— Goal of the exercise —
Starting at the first line and stopping after the line that contains "coordinates (300, 209).", rewrite those lines as a two-column CSV with the headers "prompt" and "answer". Give one row per item: the text in one quoted field and its answer in the other, with any line breaks replaced by spaces and the pictures left out.

— Given data —
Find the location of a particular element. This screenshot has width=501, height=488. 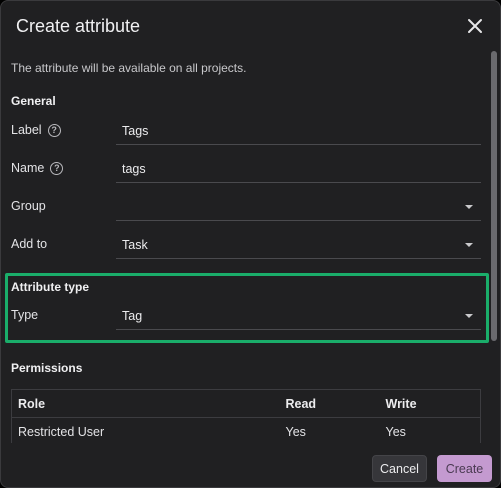

column-header-role: Role is located at coordinates (146, 404).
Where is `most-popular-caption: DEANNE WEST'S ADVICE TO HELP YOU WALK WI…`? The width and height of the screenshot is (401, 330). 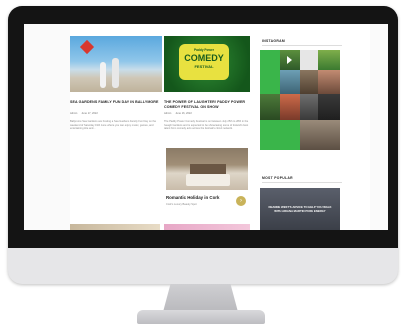
most-popular-caption: DEANNE WEST'S ADVICE TO HELP YOU WALK WI… is located at coordinates (300, 209).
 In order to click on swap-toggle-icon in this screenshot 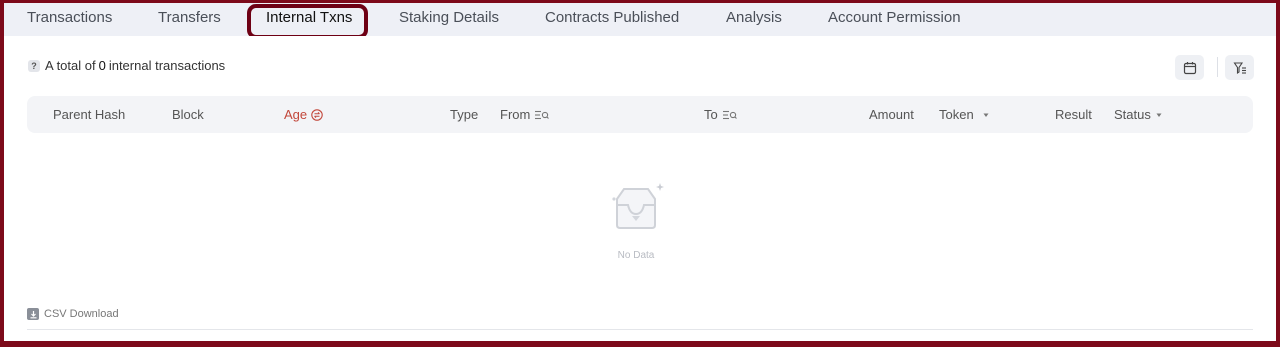, I will do `click(317, 114)`.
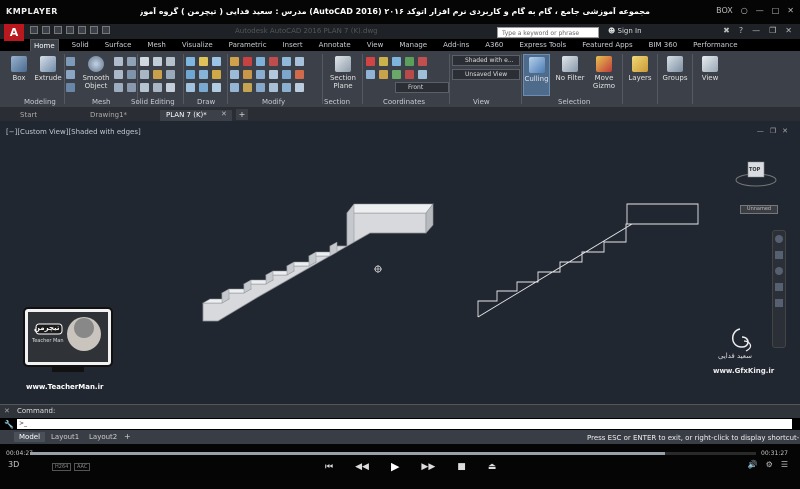 The image size is (800, 489). I want to click on tab-a360: A360, so click(494, 45).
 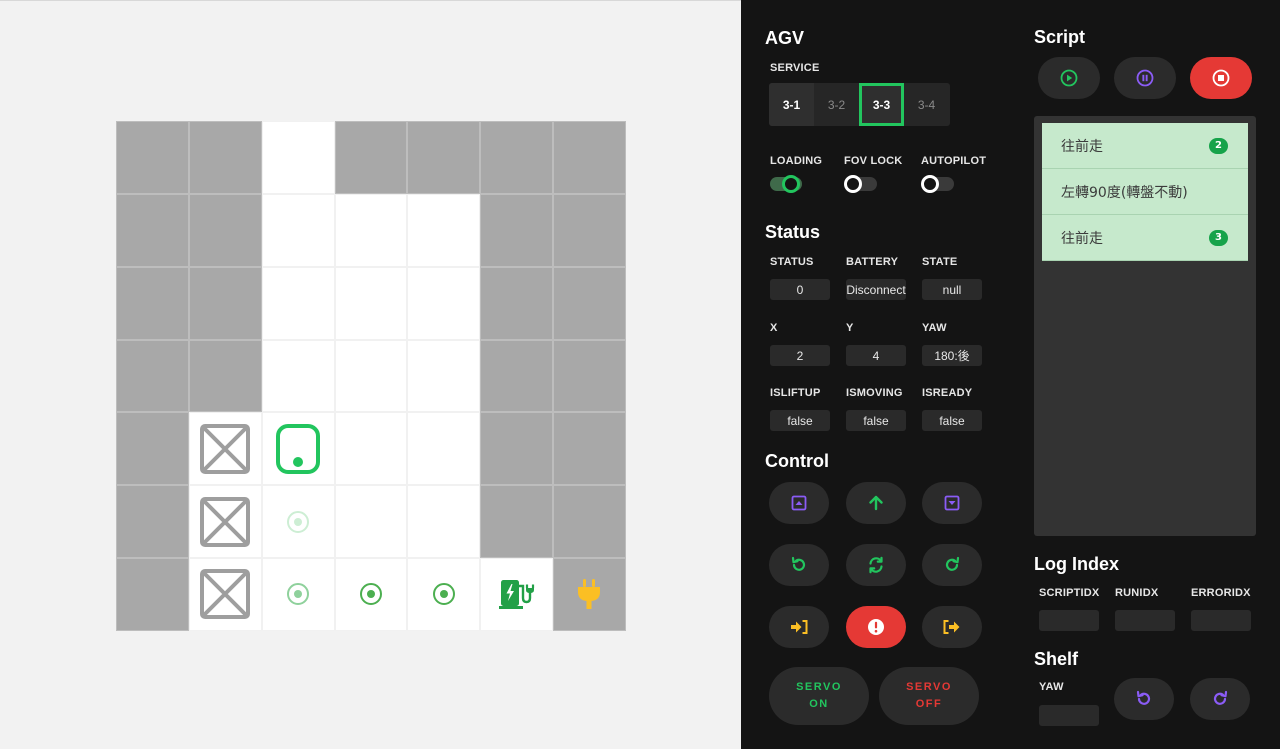 I want to click on servo-on-line2: ON, so click(x=819, y=704).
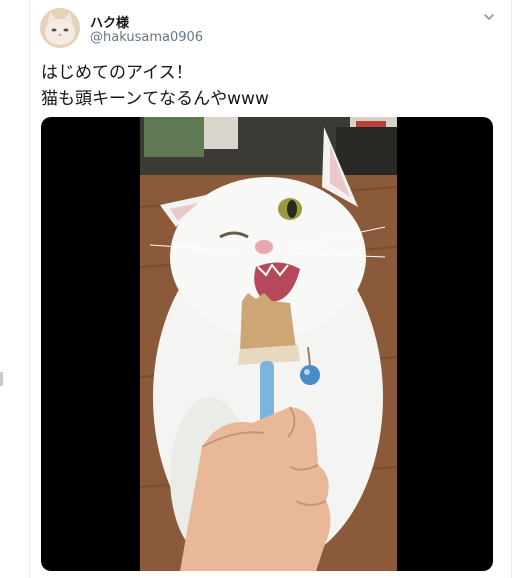 The image size is (531, 578). I want to click on user-handle: @hakusama0906, so click(146, 38).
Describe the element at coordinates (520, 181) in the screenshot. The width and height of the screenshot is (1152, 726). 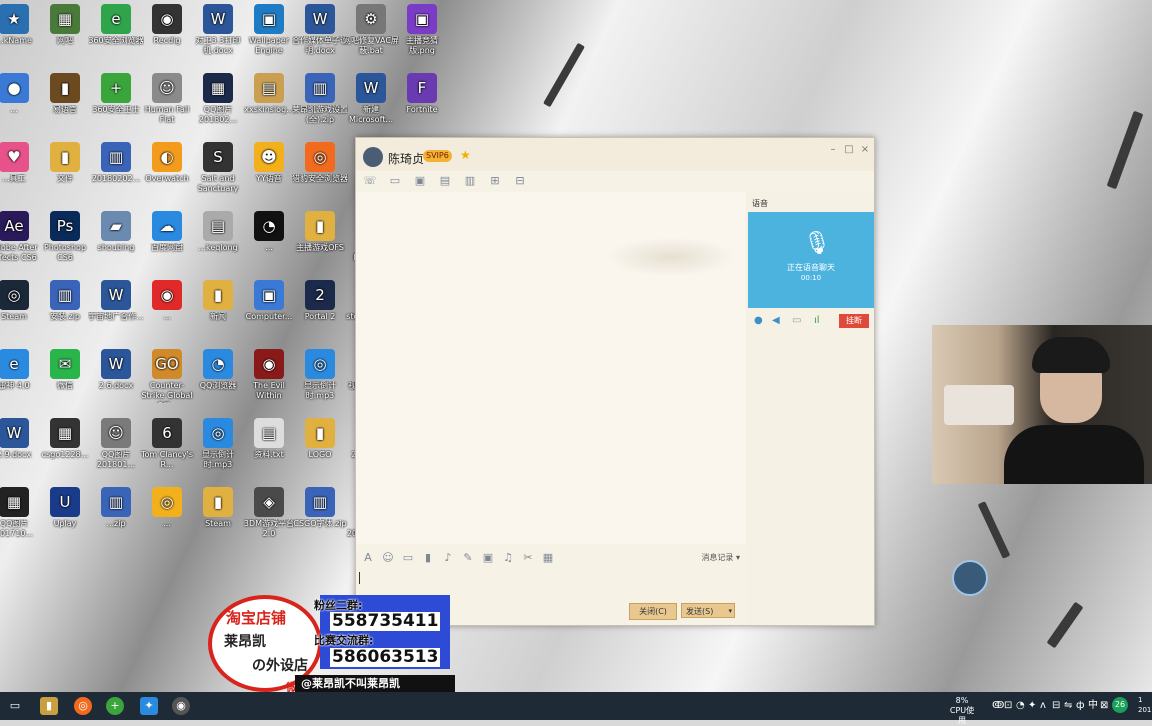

— Problem solution —
prompt,answer
"Find the location of a particular element. This screenshot has width=501, height=488.","column-header-role: Role is located at coordinates (146, 404)."
"Where is `most-popular-caption: DEANNE WEST'S ADVICE TO HELP YOU WALK WI…`? The width and height of the screenshot is (401, 330).","most-popular-caption: DEANNE WEST'S ADVICE TO HELP YOU WALK WI… is located at coordinates (300, 209)."